Arguing along the same lines comes this dumb contribution from Boris Johnson, who as time goes by behaves more and more like one of the wackier characters from Alice in Wonderland; he comments that earlier generations “had different perspectives, different understandings of right and wrong.” Precisely what understanding of right and wrong Johnson himself might have would take a genius like Wittgenstein to establish.
What Johnson says is in itself perfectly true, but it is why we should now reject an earlier perspective and revile people like Colston and Baden-Powell, it is why we no longer throw Christians to the lions, or execute people for stealing a loaf of bread, or burn at the stake women suspected of witchcraft (though watch out, ‘Maesaiah!).
On a slightly different, and lighter, note, one other Baden-Powell statue supporter has reminded us that part of the Scout Law states that “A scout is a brother to every other scout, no matter to what colour, class or creed the other may belong.” This is indeed an inspiring principle, though to what extent it’s observed in practice might be questionable.

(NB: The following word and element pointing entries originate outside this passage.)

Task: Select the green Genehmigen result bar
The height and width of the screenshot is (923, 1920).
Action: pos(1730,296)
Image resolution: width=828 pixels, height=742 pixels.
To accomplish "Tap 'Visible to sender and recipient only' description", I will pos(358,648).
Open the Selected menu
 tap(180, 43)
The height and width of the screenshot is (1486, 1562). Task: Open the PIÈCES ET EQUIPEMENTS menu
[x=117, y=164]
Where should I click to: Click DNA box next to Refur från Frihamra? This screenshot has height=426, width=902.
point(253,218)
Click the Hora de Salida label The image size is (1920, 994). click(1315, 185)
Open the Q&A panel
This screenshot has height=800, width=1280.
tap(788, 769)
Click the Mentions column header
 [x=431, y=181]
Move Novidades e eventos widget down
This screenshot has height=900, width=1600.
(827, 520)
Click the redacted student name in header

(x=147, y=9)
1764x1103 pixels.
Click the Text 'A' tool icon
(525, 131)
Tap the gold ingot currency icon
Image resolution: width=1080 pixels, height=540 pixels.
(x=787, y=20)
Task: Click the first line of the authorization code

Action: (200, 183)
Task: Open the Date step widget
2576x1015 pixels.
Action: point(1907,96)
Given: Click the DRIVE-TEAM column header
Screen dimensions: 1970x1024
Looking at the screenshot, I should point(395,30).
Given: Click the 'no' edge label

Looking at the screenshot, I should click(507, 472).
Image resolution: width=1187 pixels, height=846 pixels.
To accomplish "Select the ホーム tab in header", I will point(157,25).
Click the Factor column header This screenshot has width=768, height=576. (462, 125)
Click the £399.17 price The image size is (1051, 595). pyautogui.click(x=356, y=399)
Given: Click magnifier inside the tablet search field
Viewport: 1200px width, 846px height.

A delicious misprint in the local paper in which that comment appeared had it not that a scout is a brother but that “a scout is a bother.” Reminds one of the old joke about a scout helping an old lady across the road only to find out she wanted to be on the side she’d just been led from.
To get back to serious business, as to what has been done by way of setting history to rights, I shall quote the following American examples from Rebecca Solnit’s great new book, Whose History Is This?: Old Conflicts, New Chapters. Although some of the individuals named may not be familiar, bear with me, as what I find appealing—and liberating—here is the sense of all the different marginalised or oppressed groups to whom the process of re-commemoration can apply.
Solnit writes: “in the Spring of 2018, New York City removed a statue of racist gynecologist J. Marion Sims from Central Park, and in the [autumn], the city announced that a statue to Shirley Chisholm, the 1972 presidential candidate who was also the first Black woman to serve in Congress, will be erected. San Francisco removed a much loathed statue of a Native American man being dominated by a Spanish priest [and colonialist].
In October, the city renamed the international terminal at the airport after the gay rights leader Harvey Milk [who was murdered by a bigot]. What was once Phelan Avenue (a name connected to the virulent anti-Chinese campaigns of the nineteenth century) is now Frida Kahlo Way [named after the great Mexican female painter].”
Solnit concludes: “Statues and names are not in themselves human rights or equal access or a substitute for them. But they are crucial parts of the built environment, ones that tell us who matters and who will be remembered.”
See what can be done, with good will, an inclusive politics, and a desire to redress the crimes of the past.